When the second band, Cloud Rat, started, we stood again, dancing vaguely. I held a firm but flexible stance, space between my feet, swaying my hips, cane to the ground, holding hands.

One person tripped over my cane, passing from behind me to find a place to watch the band close-up. The singer was screaming.

No apology.

Next song, somebody else tripped.

Nothing, no acknowledgement.

A kick against my cane, brushing against my arm, my body not a body but an object like a pillar or a coatrack, stumbled into as if I/it were in the way. Nobody looked back to see what or who they’d tripped on. It was a surprise each time, each person tripping against me (tripping me, pushing me) before they were within my line of sight, over my shoulder, a dark, noisy space.

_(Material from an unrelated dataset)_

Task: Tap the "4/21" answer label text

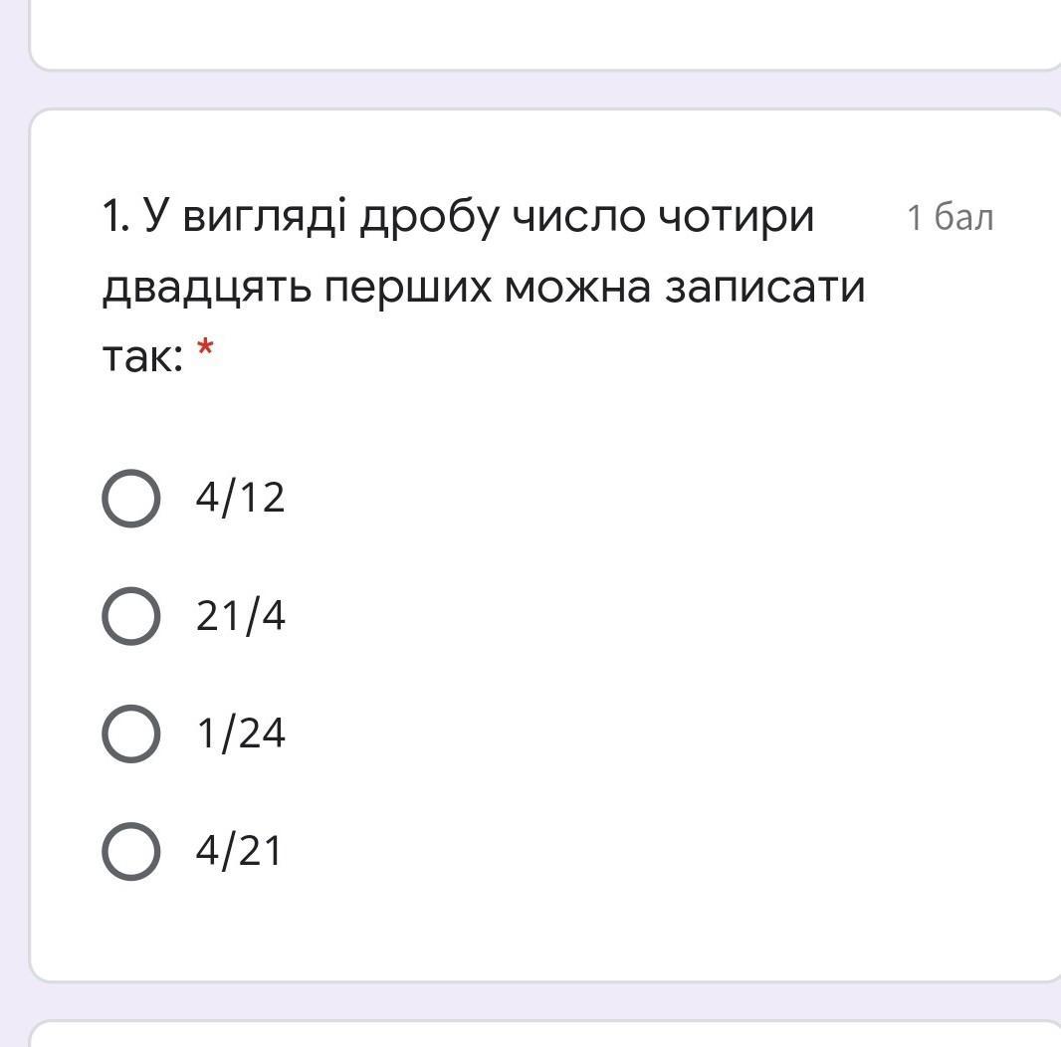Action: click(x=239, y=851)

When the next person, fourth or fifth, turned back briefly and apologized (after their partner had not), I thanked them. Thank you, instead of my usual No worries.

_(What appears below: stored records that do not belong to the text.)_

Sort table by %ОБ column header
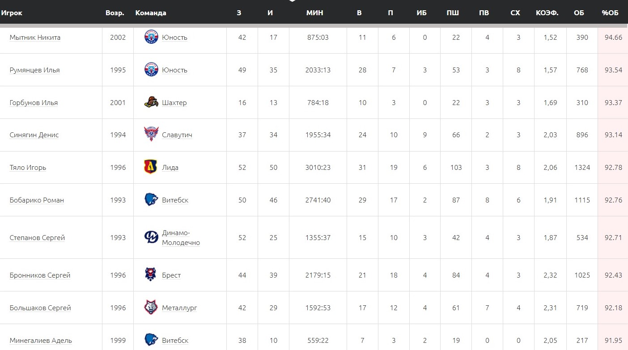 pos(610,13)
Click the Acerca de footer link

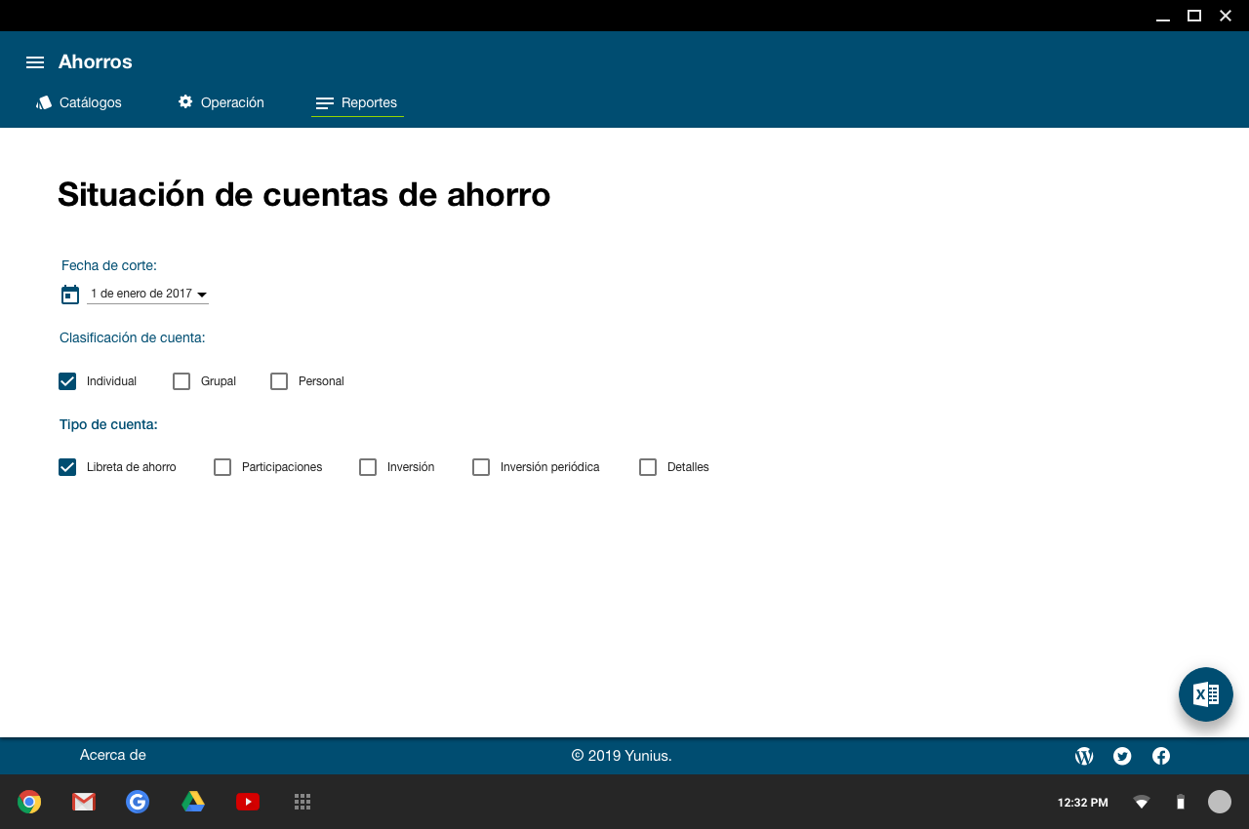click(113, 755)
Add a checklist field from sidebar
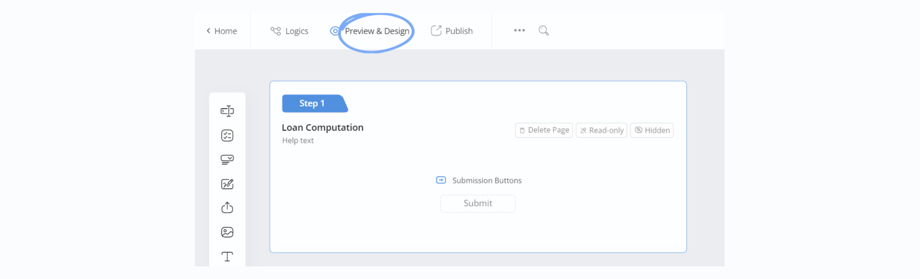 click(x=227, y=136)
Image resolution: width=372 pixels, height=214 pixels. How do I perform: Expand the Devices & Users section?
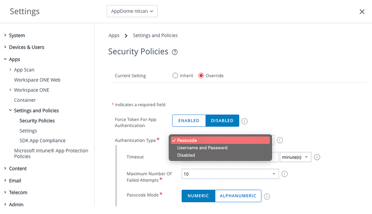(x=26, y=47)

A song or two later, the couple left. Somebody else tripped on me, silent still.

The couple returned. The first person, as before, tripped on me, and then their partner tripped on me again. It wasn’t a crowded show. It was dark, but there was space. Everyone was dressed in black in this dark space. My cane is lavender, not invisible.

This time, each of them apologized, only because I was startled enough to yelp, and this seemed to make them uncomfortable (actually, I’d inadvertently shout-mumbled a mantra I usually repeat in silence, internal, ELBOWS UP / ICE PICK OUT). Like being questioned at the door, when the couple apologized, again, I was blank. Thoughts forming but not words.

My partner asked me how I was feeling.

When I inhaled, when I opened my mouth to respond, I cried instead.

“I’m not okay,” I said. “I’d rather go home.”

{image description: Returning on a different day, more graffiti had been added to the so-called Permission Wall, the cringe-branding. Some of it is meaningful to me, the same anger. Others are disappointing, almost laughable. In this image, somebody has used a black Sharpie to write on top of ‘PROPERTY DEVELOPERS ARE SCUM.’ Now it also says, ‘DON’T BE MEAN.’ I imagine it written by a trust fund artist who’d call the cops on their noisy neighbours, don’t you?}

{image description: The same wall. FEELINGSBOI sits, holds their knees to their chest. Their speech bubble says, “EAT THE RICH.”}

{image description: Nighttime shot when the wall only had a bit of graffiti.}

{image description: Daytime shot from across the street, showing the wall built around a corner building, two-story brick, painted a green-y beige. More graffiti accumulating.}

Struggled back into my Winter layers, crying. Holding my partner’s hand and walking ahead of him, guiding him through the crowds and down the hall and past security and out the door. The cold, drunk night.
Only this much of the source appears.